Politicians around the world have seen enormous benefits from adopting pro-growth policies and rejecting redistribution. One of my favorite examples of a politician who embraced these ideals was my friend Margaret Thatcher, whom I had the distinct pleasure of advising on economic policies during the 1980s. Britain’s transformation during Lady Thatcher’s tenure was astounding. When she took office, Britain’s top rate of income tax was 83%. Rates these high are what led The Rolling Stones to move to France to record Exile on Main St. – they knew they would never be able to pay their back-taxes if new income was taxed away at such high rates. These days, it’s hard to imagine anyone moving to France to avoid high tax rates.
By the time Lady Thatcher left office, the top rate of income tax in the UK was 40%. To put that tax rate cut into perspective, one can look at the change in incentives to those earning incomes large enough to pay the top rate of tax. Remember, we don’t work to make pre-tax returns; we work to get what we can after tax. At an 83% top tax rate, the after-tax return on labour for earners in the top bracket was 17p for each additional pound earned. After Lady Thatcher’s tax rate cuts, the after-tax return for that same additional pound earned was 60p. Simple arithmetic – (60p-17p) ÷ 17p = 253% – shows that this is a 253% increase in the incentives to earn an additional pound.
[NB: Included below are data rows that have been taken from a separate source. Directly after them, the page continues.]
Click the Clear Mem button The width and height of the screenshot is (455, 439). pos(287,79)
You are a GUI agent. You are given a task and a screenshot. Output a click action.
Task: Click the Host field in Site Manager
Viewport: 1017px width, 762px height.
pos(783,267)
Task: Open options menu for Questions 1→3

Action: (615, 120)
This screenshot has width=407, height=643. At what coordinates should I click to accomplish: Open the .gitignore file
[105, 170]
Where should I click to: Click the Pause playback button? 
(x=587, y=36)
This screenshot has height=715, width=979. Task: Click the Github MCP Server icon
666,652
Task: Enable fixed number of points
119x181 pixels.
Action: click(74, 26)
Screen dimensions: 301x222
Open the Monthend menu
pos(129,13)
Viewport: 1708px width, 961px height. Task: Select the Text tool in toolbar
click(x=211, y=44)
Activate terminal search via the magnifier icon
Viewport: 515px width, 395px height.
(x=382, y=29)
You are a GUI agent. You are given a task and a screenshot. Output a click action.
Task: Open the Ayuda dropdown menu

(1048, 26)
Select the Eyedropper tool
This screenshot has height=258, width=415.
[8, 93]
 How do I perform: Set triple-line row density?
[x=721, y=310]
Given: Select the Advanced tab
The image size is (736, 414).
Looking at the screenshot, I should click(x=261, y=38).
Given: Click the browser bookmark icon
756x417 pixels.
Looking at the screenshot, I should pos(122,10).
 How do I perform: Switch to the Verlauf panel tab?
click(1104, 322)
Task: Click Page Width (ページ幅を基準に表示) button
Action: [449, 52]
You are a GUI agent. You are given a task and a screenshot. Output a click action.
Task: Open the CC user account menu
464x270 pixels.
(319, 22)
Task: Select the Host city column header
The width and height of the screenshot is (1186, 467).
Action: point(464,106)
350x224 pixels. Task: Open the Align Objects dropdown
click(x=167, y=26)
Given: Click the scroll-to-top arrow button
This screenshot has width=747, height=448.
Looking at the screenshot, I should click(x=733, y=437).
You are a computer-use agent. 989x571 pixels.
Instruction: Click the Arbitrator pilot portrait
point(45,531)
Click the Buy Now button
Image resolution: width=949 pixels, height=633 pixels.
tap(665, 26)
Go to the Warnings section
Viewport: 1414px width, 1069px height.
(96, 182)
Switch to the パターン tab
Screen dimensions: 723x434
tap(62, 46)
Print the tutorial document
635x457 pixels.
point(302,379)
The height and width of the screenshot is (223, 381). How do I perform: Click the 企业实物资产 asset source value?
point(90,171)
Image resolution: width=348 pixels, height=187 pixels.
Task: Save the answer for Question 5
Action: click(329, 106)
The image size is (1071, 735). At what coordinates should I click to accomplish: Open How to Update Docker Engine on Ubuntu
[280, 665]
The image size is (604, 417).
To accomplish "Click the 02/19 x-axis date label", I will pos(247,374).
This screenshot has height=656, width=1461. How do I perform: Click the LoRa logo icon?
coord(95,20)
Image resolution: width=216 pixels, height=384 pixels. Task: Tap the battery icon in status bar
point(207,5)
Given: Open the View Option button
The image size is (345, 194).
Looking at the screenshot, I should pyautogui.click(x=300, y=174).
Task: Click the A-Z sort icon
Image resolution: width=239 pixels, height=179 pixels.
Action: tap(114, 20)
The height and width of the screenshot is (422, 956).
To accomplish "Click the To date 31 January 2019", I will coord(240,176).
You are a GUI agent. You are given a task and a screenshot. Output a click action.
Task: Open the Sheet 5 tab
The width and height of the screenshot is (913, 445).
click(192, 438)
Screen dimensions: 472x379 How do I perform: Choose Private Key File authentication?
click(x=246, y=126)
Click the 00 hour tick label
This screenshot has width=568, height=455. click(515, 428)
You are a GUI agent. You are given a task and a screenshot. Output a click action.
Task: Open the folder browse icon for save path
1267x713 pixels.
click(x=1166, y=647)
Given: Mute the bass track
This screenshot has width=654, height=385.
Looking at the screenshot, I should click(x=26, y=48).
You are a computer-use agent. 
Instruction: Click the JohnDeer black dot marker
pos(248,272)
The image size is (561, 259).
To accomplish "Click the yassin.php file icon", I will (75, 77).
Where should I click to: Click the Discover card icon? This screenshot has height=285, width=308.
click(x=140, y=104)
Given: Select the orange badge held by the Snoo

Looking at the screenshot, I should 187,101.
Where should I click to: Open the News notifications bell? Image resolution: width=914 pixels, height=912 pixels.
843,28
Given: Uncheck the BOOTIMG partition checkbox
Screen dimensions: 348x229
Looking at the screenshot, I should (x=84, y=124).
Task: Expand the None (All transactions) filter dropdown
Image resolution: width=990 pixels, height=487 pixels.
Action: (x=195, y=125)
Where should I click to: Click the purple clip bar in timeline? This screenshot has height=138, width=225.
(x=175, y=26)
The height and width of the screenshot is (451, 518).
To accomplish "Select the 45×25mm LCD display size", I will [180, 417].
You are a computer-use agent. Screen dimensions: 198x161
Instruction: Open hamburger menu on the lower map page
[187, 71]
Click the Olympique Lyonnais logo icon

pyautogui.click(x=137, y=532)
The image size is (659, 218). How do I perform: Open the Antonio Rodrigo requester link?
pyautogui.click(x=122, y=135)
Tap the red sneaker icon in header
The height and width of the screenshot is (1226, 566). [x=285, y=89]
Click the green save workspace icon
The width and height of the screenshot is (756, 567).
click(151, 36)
If that kind of tax rate cut doesn’t get people off their couches and back to work, I don’t know what will!
Lady Thatcher’s economic policies set Britain on a growth path that it hadn’t traveled in ages, and the electorate responded very favorably to her and her ideas. She became the longest-serving UK Prime Minister of the 20th Century, and the final 40p top rate of tax she achieved was not touched until Gordon Brown’s administration raised the top rate to 50p, which resulted in less than half as many UK citizens reporting £1 million or larger incomes as the year before the tax rate increase. Lady Thatcher’s income tax reforms were so successful, in fact, that Tony Blair pledged never to change them during his time in office.
The recipe to electoral success is simple and it works the world ‘round: put in place sound economic policies that increase the incentives to work, save and produce, and the ensuing economic success will all but guarantee your political longevity. Growth is the answer.